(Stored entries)
BEGIN

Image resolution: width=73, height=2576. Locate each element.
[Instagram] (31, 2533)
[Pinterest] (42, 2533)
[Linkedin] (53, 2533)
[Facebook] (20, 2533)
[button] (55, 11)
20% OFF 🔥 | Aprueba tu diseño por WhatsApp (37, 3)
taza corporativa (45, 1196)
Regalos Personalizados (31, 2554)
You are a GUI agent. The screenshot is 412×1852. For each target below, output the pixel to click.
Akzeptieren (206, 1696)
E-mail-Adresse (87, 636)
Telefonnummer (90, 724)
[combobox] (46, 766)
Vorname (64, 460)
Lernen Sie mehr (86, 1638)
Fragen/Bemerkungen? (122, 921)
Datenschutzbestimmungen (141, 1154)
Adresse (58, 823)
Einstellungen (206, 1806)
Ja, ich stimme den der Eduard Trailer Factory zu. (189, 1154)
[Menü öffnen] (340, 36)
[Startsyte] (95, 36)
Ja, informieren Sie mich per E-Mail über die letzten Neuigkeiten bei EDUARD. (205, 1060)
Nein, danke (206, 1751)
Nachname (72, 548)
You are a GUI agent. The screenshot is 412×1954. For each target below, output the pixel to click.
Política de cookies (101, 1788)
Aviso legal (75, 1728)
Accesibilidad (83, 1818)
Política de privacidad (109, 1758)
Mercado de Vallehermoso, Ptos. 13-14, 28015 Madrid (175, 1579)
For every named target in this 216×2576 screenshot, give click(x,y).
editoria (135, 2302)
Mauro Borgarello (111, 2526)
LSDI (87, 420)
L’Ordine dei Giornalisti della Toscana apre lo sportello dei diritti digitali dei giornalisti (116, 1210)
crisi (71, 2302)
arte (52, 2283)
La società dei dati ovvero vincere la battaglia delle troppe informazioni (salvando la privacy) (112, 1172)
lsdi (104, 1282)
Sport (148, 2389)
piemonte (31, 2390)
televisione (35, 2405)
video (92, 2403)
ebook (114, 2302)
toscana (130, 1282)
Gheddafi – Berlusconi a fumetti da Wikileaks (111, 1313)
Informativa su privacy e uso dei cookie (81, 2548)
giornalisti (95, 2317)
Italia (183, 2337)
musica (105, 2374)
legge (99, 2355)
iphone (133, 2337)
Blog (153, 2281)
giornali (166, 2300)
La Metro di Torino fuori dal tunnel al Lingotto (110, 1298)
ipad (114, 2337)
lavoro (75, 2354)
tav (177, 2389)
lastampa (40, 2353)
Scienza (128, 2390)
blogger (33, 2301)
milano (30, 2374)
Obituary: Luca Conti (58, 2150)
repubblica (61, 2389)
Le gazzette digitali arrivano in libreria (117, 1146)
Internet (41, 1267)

END

Find each line above that contains "Política", and copy those lines.

ANSWER TO THIS TASK
Política de cookies (101, 1788)
Política de privacidad (109, 1758)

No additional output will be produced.